- _WHAT TO DO_
Where the records below reach the line containing "Events (187, 214)", start transcribing, and end with the line containing "mariroma34@yahoo.com.mx (99, 2488)", exactly and with nothing else added.

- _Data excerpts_
....

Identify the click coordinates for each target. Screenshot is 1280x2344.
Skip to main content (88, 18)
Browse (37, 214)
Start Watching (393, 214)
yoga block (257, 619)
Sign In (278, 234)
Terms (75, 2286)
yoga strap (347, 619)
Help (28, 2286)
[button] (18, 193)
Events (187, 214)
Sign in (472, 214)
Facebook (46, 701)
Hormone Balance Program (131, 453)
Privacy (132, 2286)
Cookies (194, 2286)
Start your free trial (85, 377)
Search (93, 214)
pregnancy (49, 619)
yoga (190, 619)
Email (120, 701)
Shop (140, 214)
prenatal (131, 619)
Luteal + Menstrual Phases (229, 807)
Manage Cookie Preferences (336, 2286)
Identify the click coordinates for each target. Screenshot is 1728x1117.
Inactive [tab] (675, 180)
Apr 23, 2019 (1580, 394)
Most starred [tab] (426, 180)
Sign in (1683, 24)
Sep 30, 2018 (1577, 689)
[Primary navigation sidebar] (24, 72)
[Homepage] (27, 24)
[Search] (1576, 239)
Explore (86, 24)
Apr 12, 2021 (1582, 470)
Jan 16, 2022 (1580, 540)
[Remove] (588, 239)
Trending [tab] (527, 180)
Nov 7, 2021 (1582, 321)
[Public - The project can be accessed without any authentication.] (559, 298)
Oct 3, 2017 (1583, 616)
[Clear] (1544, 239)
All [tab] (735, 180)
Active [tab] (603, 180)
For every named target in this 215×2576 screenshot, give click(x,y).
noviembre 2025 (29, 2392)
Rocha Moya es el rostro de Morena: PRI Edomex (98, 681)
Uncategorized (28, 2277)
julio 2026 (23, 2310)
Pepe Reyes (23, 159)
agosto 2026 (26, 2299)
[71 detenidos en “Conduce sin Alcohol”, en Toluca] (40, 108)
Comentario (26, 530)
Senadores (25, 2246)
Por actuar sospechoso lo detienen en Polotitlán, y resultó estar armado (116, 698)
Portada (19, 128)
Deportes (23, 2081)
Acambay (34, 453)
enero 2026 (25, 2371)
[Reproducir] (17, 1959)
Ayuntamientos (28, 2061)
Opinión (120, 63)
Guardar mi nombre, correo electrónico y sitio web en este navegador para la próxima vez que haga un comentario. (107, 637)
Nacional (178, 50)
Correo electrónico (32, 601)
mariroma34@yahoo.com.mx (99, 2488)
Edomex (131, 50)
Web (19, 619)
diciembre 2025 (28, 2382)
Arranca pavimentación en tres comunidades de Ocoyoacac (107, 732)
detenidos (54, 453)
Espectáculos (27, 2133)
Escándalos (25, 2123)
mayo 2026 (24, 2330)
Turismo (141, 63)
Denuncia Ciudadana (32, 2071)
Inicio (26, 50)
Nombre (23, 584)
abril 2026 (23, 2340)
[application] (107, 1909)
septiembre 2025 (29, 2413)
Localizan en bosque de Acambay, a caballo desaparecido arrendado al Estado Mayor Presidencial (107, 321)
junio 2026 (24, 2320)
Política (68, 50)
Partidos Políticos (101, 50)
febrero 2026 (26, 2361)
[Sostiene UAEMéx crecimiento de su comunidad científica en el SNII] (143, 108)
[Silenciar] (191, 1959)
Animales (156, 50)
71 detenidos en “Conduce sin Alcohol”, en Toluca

....

- _TASK RESPONSE_
Events (187, 214)
Sign in (472, 214)
Facebook (46, 701)
Hormone Balance Program (131, 453)
Privacy (132, 2286)
Cookies (194, 2286)
Start your free trial (85, 377)
Search (93, 214)
pregnancy (49, 619)
yoga (190, 619)
Email (120, 701)
Shop (140, 214)
prenatal (131, 619)
Luteal + Menstrual Phases (229, 807)
Manage Cookie Preferences (336, 2286)
Identify the click coordinates for each target. Screenshot is 1728x1117.
Inactive [tab] (675, 180)
Apr 23, 2019 (1580, 394)
Most starred [tab] (426, 180)
Sign in (1683, 24)
Sep 30, 2018 (1577, 689)
[Primary navigation sidebar] (24, 72)
[Homepage] (27, 24)
[Search] (1576, 239)
Explore (86, 24)
Apr 12, 2021 (1582, 470)
Jan 16, 2022 (1580, 540)
[Remove] (588, 239)
Trending [tab] (527, 180)
Nov 7, 2021 (1582, 321)
[Public - The project can be accessed without any authentication.] (559, 298)
Oct 3, 2017 (1583, 616)
[Clear] (1544, 239)
All [tab] (735, 180)
Active [tab] (603, 180)
For every named target in this 215×2576 screenshot, give click(x,y).
noviembre 2025 (29, 2392)
Rocha Moya es el rostro de Morena: PRI Edomex (98, 681)
Uncategorized (28, 2277)
julio 2026 (23, 2310)
Pepe Reyes (23, 159)
agosto 2026 (26, 2299)
[71 detenidos en “Conduce sin Alcohol”, en Toluca] (40, 108)
Comentario (26, 530)
Senadores (25, 2246)
Por actuar sospechoso lo detienen en Polotitlán, y resultó estar armado (116, 698)
Portada (19, 128)
Deportes (23, 2081)
Acambay (34, 453)
enero 2026 (25, 2371)
[Reproducir] (17, 1959)
Ayuntamientos (28, 2061)
Opinión (120, 63)
Guardar mi nombre, correo electrónico y sitio web en este navegador para la próxima vez que haga un comentario. (107, 637)
Nacional (178, 50)
Correo electrónico (32, 601)
mariroma34@yahoo.com.mx (99, 2488)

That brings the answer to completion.